Nacionalizar la Banca

Públicado hoy (jueves 3 de agosto) en el semanario Voces

La “bancarización” obligatoria tiene un claro objetivo fiscal. La resignación de algunos puntos del IVA (únicamente para los pagos con tarjeta) tuvo por finalidad impulsar ese medio de pago, para permitir un mayor control de la DGI sobre las transacciones. A todo esto se lo embelleció con el enternecedor nombre de “inclusión financiera”.

Se trata de una política del Banco Mundial, no de una invención local. Por una parte, busca dar mayores ingresos a los Estados, para que puedan afrontar el pago de la deuda pública. Por otra parte, vuelca una gran masa de dinero al circuito financiero, constituyéndose en un fabuloso subsidio a los bancos. Presentar esta política como “progresista” es una gran impostura. Los que abandonaron hace décadas la bandera de la nacionalización de la banca, se han convertido en los principales propagandistas a favor de los banqueros. Y esto en un país que ha sufrido sistemáticamente los vaciamientos y quiebras bancarias por lo menos desde 1965 -la más reciente fue el derrumbe de 2002.

Para los pequeños comerciantes, la aceptación del pago con tarjetas de débito o crédito implica un costo adicional, cuando muchos están amenazados de ir a la quiebra por la competencia de las grandes superficies. El alquiler de los POS, las comisiones que deben pagar, la demora para hacerse del dinero, son todos costos que los perjudican, y que deberán trasladar al menos en parte a los precios.

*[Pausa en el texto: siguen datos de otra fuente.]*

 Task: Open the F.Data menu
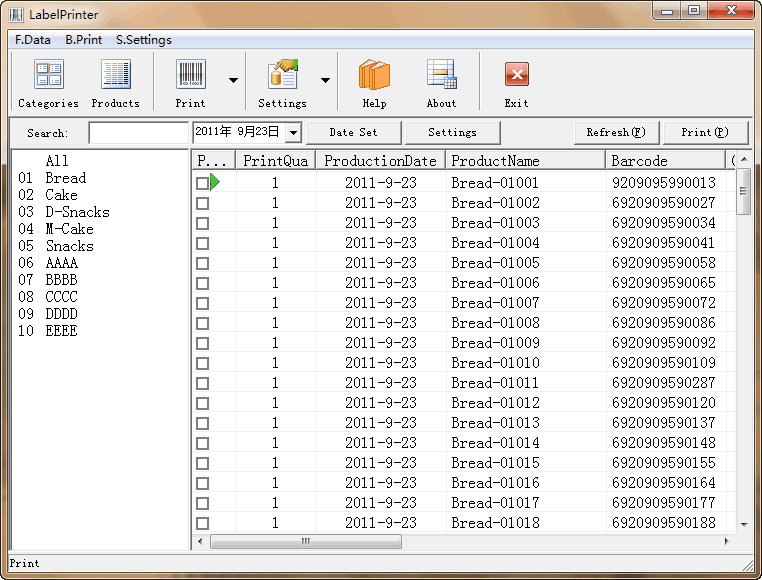pyautogui.click(x=33, y=40)
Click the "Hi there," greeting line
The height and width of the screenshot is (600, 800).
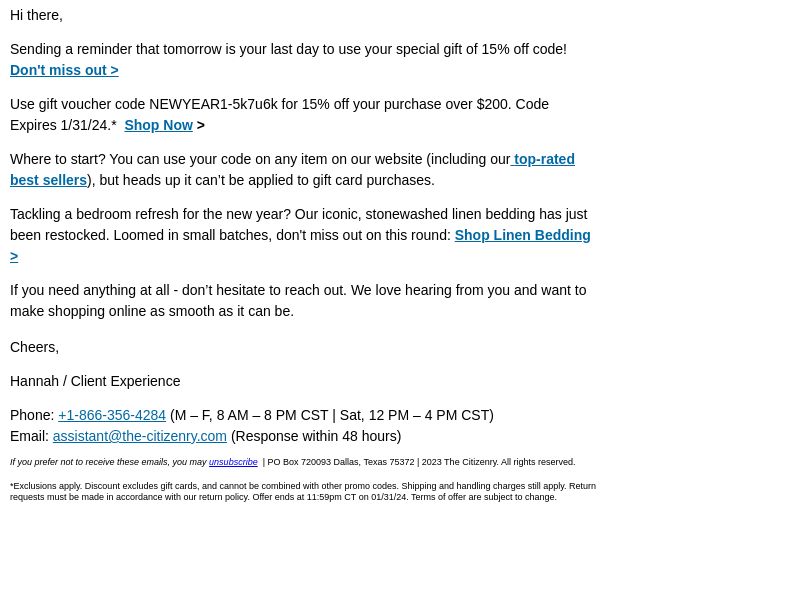36,15
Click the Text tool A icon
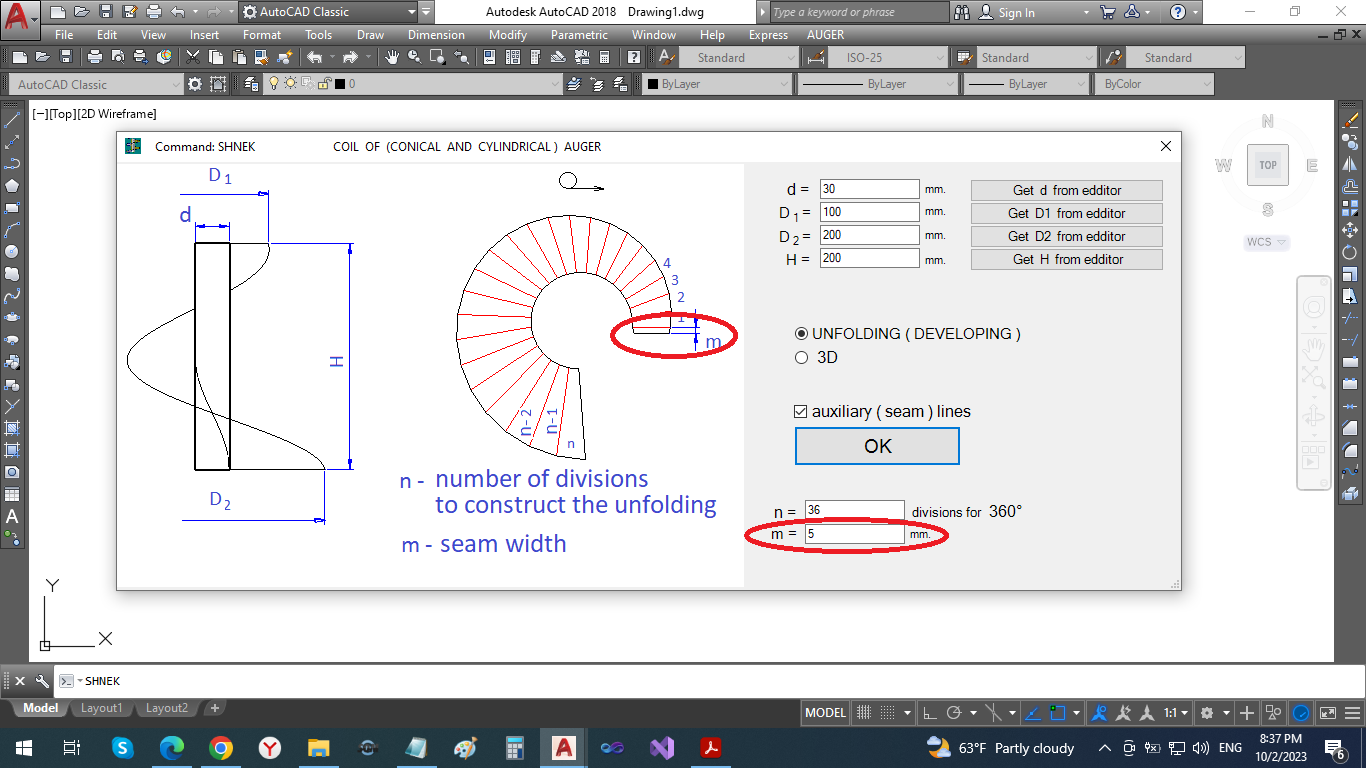The height and width of the screenshot is (768, 1366). tap(12, 517)
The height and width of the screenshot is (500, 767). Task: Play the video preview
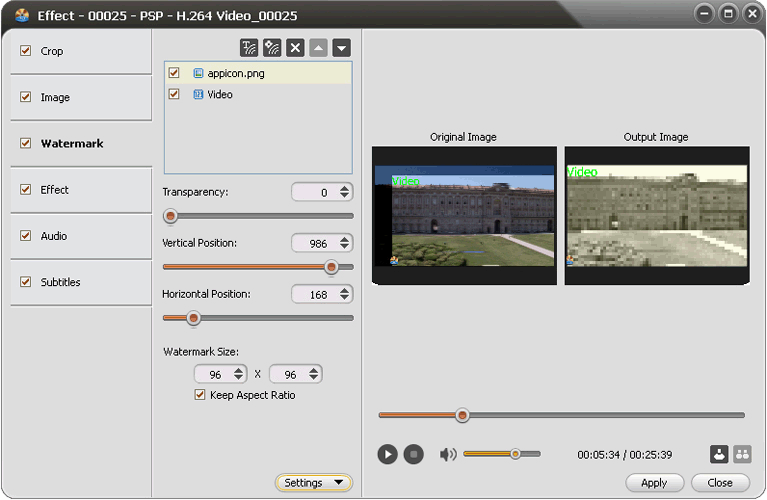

La voracidad fiscal se manifiesta sobre los trabajadores y las capas medias, no sobre las grandes empresas -muchas de las cuales están abiertamente subsidiadas, o instaladas en zonas francas. Resulta que se combate la evasión del pequeño comerciante o del trabajador que quiere comprar sin boleta, mientras se organiza la evasión masiva del gran capital. Y encima, a UPM le van a destinar 1.000 millones de dólares en obras de infraestructura, para que pueda instalar una segunda planta -que también estará exonerada de impuestos.

Dicho todo esto, es evidente que quitar la obligatoriedad al pago de salarios en cuenta bancaria, o a la realización de determinados pagos vía transferencia bancaria, no va a cambiar lo esencial. Colocar un plebiscito nacional en torno a este tema es una gran cortina de humo, porque la salida no radica en hacer “voluntaria” la bancarización, sino en nacionalizar la banca bajo control de los trabajadores, entre otras medidas, como el no pago de la deuda externa, la eliminación de las Afaps, la nacionalización de la tierra (expropiación de los latifundios), es decir, una verdadera transformación social. No en vano Lacalle Pou y otros reaccionarios, que defienden a los banqueros, a los grandes capitalistas y a los latifundistas, pueden apoyar tal plebiscito. Porque no cambiará nada en lo esencial. La tendencia a la liquidación de los pequeños propietarios de tierra en beneficio de los grandes terratenientes, o de los pequeños comerciantes en favor de grandes cadenas, es bien anterior a la famosa “inclusión financiera”. Los sectores patronales “opositores” utilizan el plebiscito para explotar políticamente el descontento con el gobierno de las capas medias y cada vez más sectores populares.

La cúpula del PIT-CNT y la mayoría de AEBU han salido a apoyar al gobierno, convirtiéndose en abogados y propagandistas de la “bancarización”. Se hacen cómplices de la explotación del pueblo por los banqueros, algo que encima redunda en contra de los bancarios -cuyos puestos de trabajo van siendo sustituidos por las redes de pagos y otras “corresponsalías” no bancarias basadas en bajos salarios y trabajo precario. La “inclusión financiera” va de la mano de la “des-bancarización” de los puestos de trabajo.

Es necesario levantar un programa de reordenamiento de la sociedad sobre nuevas bases. Los falsos “progresistas” han fracasado en todo el continente, así como los derechistas como Temer y Macri que los sustituyeron. Preparemos la lucha por un gobierno de trabajadores.